Opening Nights: this is a forgery

A dancer responds masterfully to music, but is overwhelmed by video.

Amelia Reeber is a master of timing, and the most compelling moments of her new solo piece come when she displays that skill, matching her bent arms and extended legs to every beat of her accompanying, often dissonant music. She jerks when a guitar wails and moves stiltedly when broken bells sporadically ring. During the brief minutes when the instrumentals—composed by Sam Mickens, guitarist and vocalist for The Dead Science—tend toward lyricism, Reeber’s body responds in kind, demonstrating how fluid and light her dance can be.

The trouble is that less than a third of this hour-long performance is devoted to movement; the rest is multimedia and performance art, an often-overwhelming hodgepodge of hard-to-decipher audio and imagery.

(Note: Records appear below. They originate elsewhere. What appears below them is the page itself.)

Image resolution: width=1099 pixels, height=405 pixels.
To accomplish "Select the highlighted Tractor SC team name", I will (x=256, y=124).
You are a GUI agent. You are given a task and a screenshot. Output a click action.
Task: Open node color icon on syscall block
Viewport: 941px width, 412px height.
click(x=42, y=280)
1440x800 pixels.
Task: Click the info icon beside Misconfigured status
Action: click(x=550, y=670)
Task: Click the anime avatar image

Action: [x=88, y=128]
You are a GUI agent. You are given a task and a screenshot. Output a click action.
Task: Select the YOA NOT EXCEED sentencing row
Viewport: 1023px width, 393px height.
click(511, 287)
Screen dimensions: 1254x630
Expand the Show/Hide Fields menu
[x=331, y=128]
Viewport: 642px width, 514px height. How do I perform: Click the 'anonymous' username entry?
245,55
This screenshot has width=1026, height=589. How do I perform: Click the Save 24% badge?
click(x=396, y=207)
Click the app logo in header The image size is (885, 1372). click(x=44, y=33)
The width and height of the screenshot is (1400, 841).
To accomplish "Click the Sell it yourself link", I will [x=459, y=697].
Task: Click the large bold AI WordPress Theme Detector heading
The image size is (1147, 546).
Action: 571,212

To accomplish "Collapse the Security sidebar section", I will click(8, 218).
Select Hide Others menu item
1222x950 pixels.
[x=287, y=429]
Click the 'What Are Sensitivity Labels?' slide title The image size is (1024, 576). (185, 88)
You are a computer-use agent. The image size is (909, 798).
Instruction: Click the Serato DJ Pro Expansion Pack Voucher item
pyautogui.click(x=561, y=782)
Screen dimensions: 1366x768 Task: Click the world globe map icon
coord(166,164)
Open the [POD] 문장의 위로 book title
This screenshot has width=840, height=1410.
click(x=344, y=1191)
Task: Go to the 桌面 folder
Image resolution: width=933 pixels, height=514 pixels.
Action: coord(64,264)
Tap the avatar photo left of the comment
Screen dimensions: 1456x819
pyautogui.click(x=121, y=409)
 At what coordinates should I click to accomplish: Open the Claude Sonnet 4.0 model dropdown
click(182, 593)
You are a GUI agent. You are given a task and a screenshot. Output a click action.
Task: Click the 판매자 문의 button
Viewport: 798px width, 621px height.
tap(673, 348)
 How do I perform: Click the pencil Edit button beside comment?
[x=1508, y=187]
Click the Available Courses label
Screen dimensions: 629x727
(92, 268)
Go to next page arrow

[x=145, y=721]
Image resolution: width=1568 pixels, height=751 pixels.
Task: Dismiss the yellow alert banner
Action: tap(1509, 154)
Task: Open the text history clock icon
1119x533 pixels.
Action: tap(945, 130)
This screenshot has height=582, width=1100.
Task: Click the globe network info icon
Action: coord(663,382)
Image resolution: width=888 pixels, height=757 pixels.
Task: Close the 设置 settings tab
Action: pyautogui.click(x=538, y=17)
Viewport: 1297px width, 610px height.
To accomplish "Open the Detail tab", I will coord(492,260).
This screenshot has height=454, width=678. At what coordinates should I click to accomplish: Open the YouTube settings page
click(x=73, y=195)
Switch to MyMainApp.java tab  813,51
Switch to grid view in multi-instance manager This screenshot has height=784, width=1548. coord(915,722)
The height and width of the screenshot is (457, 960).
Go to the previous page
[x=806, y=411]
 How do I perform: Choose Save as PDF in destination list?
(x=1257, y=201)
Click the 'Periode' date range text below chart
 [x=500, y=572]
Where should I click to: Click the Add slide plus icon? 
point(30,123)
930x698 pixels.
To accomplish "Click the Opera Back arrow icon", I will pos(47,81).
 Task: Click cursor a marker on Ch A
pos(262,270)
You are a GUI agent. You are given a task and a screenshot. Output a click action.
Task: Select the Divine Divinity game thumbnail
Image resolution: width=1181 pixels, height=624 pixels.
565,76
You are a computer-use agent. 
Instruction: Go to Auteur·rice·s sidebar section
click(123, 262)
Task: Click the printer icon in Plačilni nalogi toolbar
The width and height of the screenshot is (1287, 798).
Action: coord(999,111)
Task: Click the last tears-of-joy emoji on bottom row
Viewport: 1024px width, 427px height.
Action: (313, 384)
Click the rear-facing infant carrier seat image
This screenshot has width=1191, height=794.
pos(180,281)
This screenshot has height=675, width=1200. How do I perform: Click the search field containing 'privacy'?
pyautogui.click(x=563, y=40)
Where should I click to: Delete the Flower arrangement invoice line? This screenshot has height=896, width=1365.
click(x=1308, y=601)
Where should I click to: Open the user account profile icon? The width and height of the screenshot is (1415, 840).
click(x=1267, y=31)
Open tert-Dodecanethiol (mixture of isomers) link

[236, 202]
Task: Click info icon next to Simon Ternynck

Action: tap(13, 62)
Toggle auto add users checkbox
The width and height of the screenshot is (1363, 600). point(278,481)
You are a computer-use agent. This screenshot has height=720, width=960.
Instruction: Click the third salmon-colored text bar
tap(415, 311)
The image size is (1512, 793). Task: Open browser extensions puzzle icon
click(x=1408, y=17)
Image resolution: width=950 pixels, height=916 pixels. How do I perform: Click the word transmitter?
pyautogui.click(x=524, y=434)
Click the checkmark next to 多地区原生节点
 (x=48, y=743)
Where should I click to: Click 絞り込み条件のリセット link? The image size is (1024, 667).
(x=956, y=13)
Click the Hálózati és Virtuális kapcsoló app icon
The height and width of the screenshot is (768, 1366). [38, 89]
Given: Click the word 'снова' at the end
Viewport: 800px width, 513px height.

The piece is staged on the mostly open floor of the Erickson Theatre with a sparse set—pyramid-shaped temples, female mannequins hanging in the air—and a floor-to-ceiling screen at the rear. Videos, created by Joe Moore but directed by Reeber, play entirely through this is a forgery‘s first act. At best these images are an attempt at absurdist art; at worst they’re confusing and awkward. The first video—played on an empty stage, before Reeber appears—shows hundreds of digitally animated human sperm racing toward a waiting ova, as the lyrics “You must be used to me/Spending all that sweet wining and dining/I’m fucking you tonight” are sung over an electronic beat. It’s shock without awe, since reproduction and sex are never truly addressed or explained during the rest of the performance.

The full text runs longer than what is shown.